I am presently having trouble with installing NT 4 on a machine that is currently running Win 95. The install informs me that I have not corectly setup/formatted the hard drive for NT.
Is this to do with partitions?
Your Windows 95 partition is formatted to FAT32. Windows NT cannot read FAT32 partitions (although I believe that there are 3rd-party utilities that allow this).
The best solution is to repartition the drive, assuming there is enough space, into 2 or 3 partitions:
Partition 1: FAT 16. Run fdisk, and do NOT enable large hard drive support. NT will handle its own partition, so don't worry about losing drive space - you won't. Make this a small partition, 300 Mb is ample, more if you like.

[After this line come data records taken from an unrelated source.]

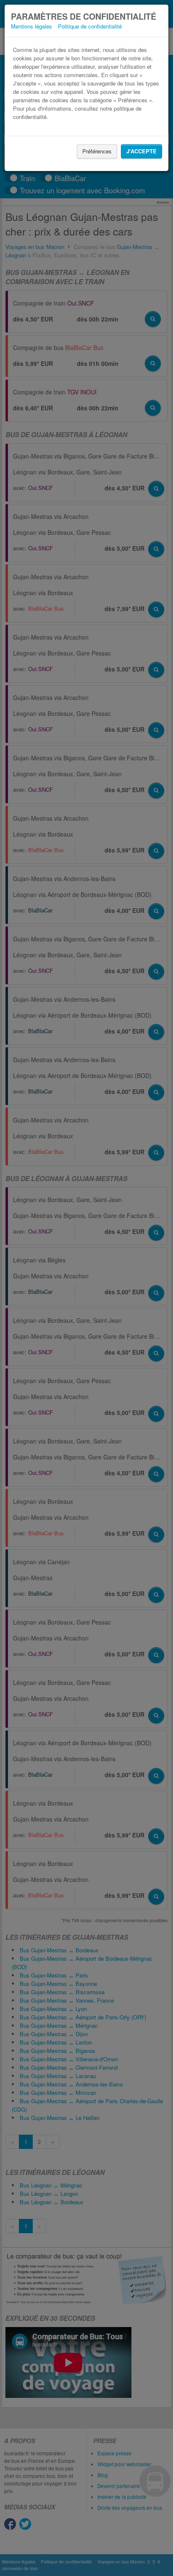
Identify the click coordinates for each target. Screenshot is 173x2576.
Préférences (97, 151)
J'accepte (141, 151)
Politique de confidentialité (90, 26)
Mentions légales (31, 26)
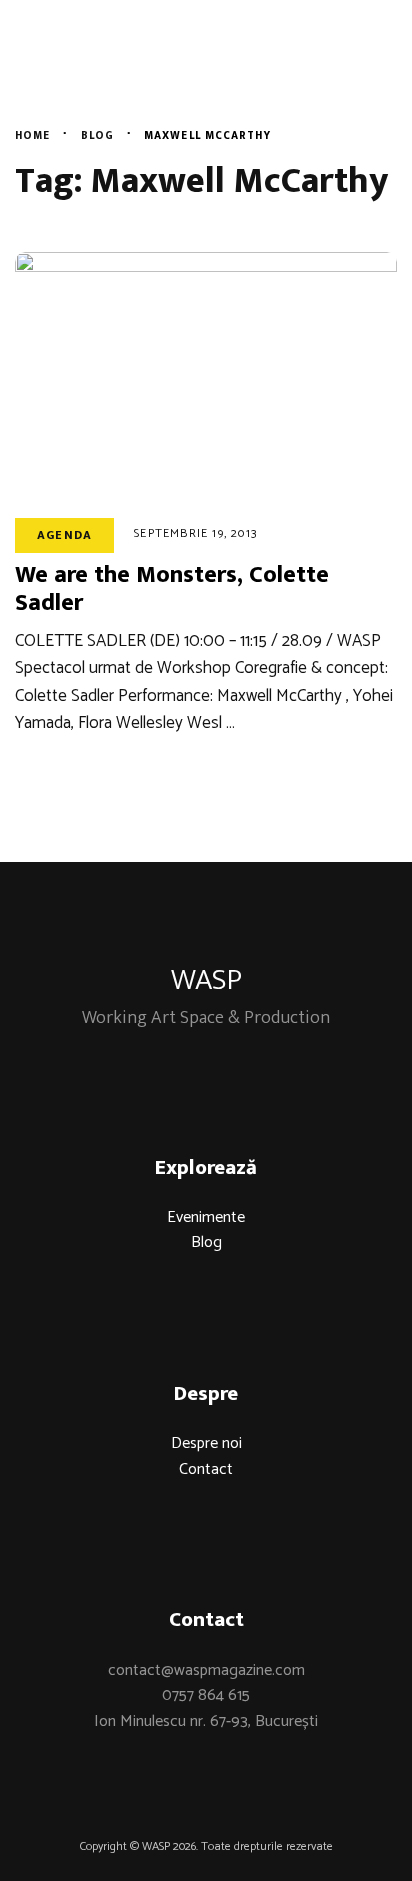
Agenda (64, 535)
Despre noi (206, 1443)
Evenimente (206, 1217)
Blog (206, 1242)
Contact (206, 1469)
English (346, 75)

Partition 2: FAT 32 (if desired. Remember that NT cannot read FAT 32 partitions.)Run fidsk and enable large hard drive support.

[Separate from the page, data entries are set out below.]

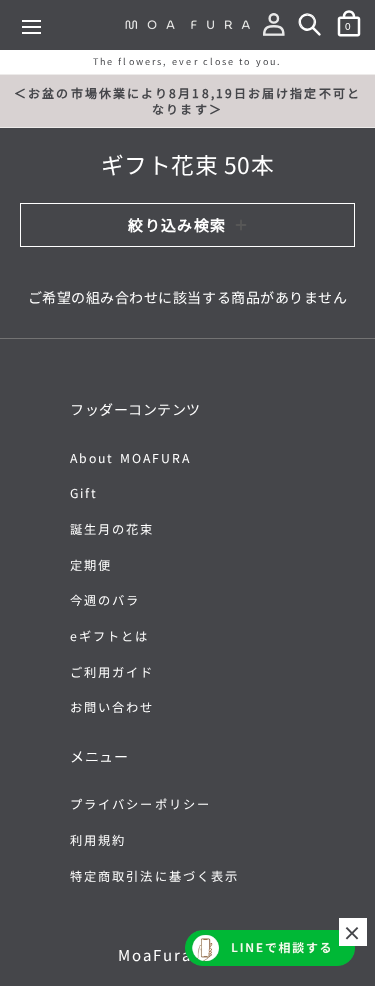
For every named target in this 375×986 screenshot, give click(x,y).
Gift (84, 493)
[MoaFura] (188, 24)
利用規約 (98, 840)
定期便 (91, 565)
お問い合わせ (112, 707)
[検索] (314, 28)
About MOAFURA (130, 458)
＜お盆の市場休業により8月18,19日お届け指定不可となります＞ (187, 100)
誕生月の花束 (112, 529)
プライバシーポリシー (140, 804)
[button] (278, 28)
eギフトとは (110, 636)
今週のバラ (105, 600)
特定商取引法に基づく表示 (154, 876)
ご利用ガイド (112, 672)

Partition 3: Do not create.
Install Windows 95 to the 2nd partition.
Install NT, and allow it to create its own partition in the remaining unpartitioned space. If you format this partition NTFS, Windows 95 will not be able to access it (again, there are 3rd-party utilities to get around this, but I generally do not use them.).
You should find this creates a perfectly useable dual-booting system, although you will need to install each application twice, once for each operating system.
There are more elegant ways of doing this, but the way I have described is the easiest and most likely to produce a successful result with little effort.